Prescribing antibiotic prophylaxis to patients at risk of osteonecrosis of the jaw is the biggest issue discussed and, accordingly, there are different prescribing protocols depending on the therapist and the clinic. In this group of patients, antibiotic therapy must start a day or a few days before the invasive procedure and continue for some time after it, usually until the integrity of the mucous membrane is restored. The first choice of antibiotic is definitely penicillin, or clindamycin in the case of hypersensitivity to penicillin. Alternatively, a combination of metronidazole and quinolone, or metronidazole and erythromycin, could be prescribed. Certain authors list clindamycin as the first choice of antibiotic primarily because of its broad spectrum and good bone penetration. As it is known for its side effects in patients who are more prone to the development of clostridia-associated enterocolitis, doxycycline could be prescribed six days after the surgery until suture removal [
37].
There is a little evidence to support routine antibiotic prophylaxis for all HIV-infected patients. In these patients, it is necessary to seek laboratory parameters (level of neutrophils and CD4 + T lymphocytes), and in case of significant deficiency antibiotic prophylaxis should be prescribed [
28,
29].
In patients on haemodialysis, the leading cause of death is the occurrence of staphylococcal infection during surgery due to established access to the patient’s bloodstream, with the consequent bacteraemia, which it can lead to. Antibiotic prophylaxis is recommended, according to the latest ADA guidelines, if the patient belongs to the high-risk group of patients for IE due to a certain underlying heart disease [
37]. Routine antibiotic prophylaxis is not necessary either in patients on haemodialysis or on peritoneal dialysis [
30]. It is possibly considered justified in the first six months from the formed access to the bloodstream in haemodialysis patients [
38].
In patients taking biological therapy, the decision to prescribe antibiotics should be made individually. It depends on the patient’s white blood count and the severity of a dental procedure.
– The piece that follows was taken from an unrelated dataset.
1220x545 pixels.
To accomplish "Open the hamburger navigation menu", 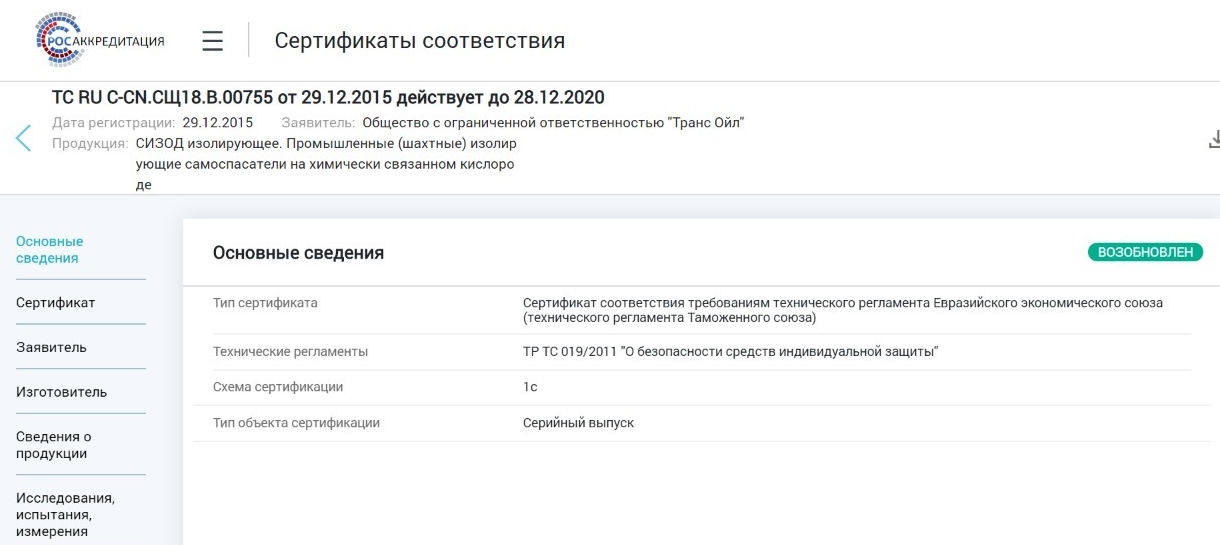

It is important to do the procedure midway between infusions and not within two weeks before or after receiving the therapy.
4. Conclusions and Future Directions
Based on the review of the available literature, it can be concluded that the guidelines and protocols for antibiotic prophylaxis continuously change from year to year based on the knowledge brought by new research. Therefore, the constant education of dentists on the latest guidelines is necessary.
The first choice of antibiotic for antibiotic prophylaxis is always amoxicillin, and, in the case of allergy, azithromycin or clarithromycin should be prescribed. Clindamycin is no longer recommended due to its serious side effect, necrotizing enterocolitis.
In some cases, consultation with a patient’s medical doctor who is in charge of the underlying disease would be necessary to make the right decision for antibiotic prophylaxis. Taking into consideration that each patient needs individual assessment, this interdisciplinary approach is of a great importance for the best outcome of a dental procedure in medically compromised dental patients.
It is also necessary to raise awareness about the unjustified prescription of antibiotics that leads to the increase in the resistance of a large number of microorganisms.